Gagalnya pelaksanaan proyek perbaikan jalan di ratusan titik gara-gara pinjaman dari bank tidak bisa cair, mendapat sorotan dari pengamat ekonomi Ponorogo, Sayid Abas. Dosen Universitas Muhammadiyah Ponorogo (UMPO) ini mempertanyakan bagaimana awal kajian dari Pemkab sampai akhirnya pinjaman tidak bisa dicairkan. Hal itu mengindikasikan tidak ada perencanaan yang jelas dan tidak adanya komunikasi publik yang intensif.
Dalam teori konsep ekonomi pembangunan, sebuah proyek atau pemenuhan kebutuhan tidak boleh seratus persen mengandalkan hutang. Menurutnya, hutang posisinya hanya sebagai pelengkap saja, bukan penentu. Jika pinjaman dijadikan penentu sangat berbahaya, sehingga jika akhirnya tidak bisa dicairkan maka yang terjadi adalah kegagalan proyek atau pekerjaan.

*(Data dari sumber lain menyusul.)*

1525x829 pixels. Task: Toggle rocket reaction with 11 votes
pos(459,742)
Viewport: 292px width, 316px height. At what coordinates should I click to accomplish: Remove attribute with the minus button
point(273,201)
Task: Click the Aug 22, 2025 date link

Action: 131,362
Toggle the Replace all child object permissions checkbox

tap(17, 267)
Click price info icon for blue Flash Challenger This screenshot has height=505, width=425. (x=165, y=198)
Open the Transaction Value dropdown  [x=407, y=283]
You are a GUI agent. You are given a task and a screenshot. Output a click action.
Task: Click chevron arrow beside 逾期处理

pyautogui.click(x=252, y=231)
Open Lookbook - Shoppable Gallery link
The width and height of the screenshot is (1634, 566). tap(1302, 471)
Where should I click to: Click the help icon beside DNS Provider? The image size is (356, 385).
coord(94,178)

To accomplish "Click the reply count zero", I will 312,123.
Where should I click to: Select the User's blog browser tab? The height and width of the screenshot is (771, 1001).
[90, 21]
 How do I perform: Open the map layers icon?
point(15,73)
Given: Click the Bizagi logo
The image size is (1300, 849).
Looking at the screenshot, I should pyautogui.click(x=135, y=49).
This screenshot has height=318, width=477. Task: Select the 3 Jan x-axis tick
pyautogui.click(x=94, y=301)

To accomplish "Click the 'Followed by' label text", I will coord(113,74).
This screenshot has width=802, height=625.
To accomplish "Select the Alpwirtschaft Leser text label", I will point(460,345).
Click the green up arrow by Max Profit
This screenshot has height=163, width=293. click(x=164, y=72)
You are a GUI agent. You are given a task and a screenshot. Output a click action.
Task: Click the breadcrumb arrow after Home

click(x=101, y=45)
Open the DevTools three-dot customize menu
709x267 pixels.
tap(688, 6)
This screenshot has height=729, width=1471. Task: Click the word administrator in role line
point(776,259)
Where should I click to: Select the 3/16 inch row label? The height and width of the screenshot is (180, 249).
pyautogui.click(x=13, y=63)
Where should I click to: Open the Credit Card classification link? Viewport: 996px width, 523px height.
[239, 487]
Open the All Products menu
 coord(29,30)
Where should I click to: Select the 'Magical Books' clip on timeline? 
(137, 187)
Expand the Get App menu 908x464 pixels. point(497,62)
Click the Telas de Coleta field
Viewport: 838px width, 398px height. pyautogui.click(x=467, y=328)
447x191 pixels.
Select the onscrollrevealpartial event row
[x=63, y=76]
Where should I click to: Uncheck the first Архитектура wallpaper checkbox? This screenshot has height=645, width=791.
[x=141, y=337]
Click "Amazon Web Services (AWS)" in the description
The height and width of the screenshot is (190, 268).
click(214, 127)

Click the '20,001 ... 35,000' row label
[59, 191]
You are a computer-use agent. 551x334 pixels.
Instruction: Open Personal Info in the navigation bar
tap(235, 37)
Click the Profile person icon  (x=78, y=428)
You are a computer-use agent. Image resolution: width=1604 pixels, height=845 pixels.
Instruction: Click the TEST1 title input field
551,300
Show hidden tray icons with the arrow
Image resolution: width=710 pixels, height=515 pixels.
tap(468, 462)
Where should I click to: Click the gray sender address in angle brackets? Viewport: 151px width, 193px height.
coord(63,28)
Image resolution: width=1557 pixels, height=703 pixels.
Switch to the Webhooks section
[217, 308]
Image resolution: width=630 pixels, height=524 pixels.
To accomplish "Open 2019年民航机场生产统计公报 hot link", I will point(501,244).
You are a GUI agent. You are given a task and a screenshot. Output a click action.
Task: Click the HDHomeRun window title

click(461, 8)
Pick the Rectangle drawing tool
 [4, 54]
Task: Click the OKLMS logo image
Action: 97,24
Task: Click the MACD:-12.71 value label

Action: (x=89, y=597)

Semestinya, Pemkab harus sudah memiliki modal sendiri sekitar 70 persen, sedangkan sisanya 30 persen baru dari pihak ketiga atau pinjaman. Karenanya, kegagalan pelaksanaan kegiatan proyek perbaikan jalan diminta menjadi evaluasi tersendiri bagi eksekutif maupun legislatif.
Ada baiknya, apa pun yang menjadi program daerah disosialisasikan terlebih dahulu ke masyarakat jika untuk kepentingan publik. Setelah mendapatkan masukan atau aspirasi, ditelaah lewat kajian melibatkan ahlinya. Pihaknya melihat banyak proyek yang datang tiba-tiba dengan kepentingan transaksional.
Selain itu, harusnya banyak terobosan yang bisa dilakukan, tidak hanya mengandalkan pinjaman. Jika bicara kerugian akibat tidak terealisasinya proyek jalan, secara ekonomi bukan hanya berdampak pada masyarakat, namun juga kontraktor pelaksana proyek yang sudah mempersiapkan diri sebagai pemenang lelang.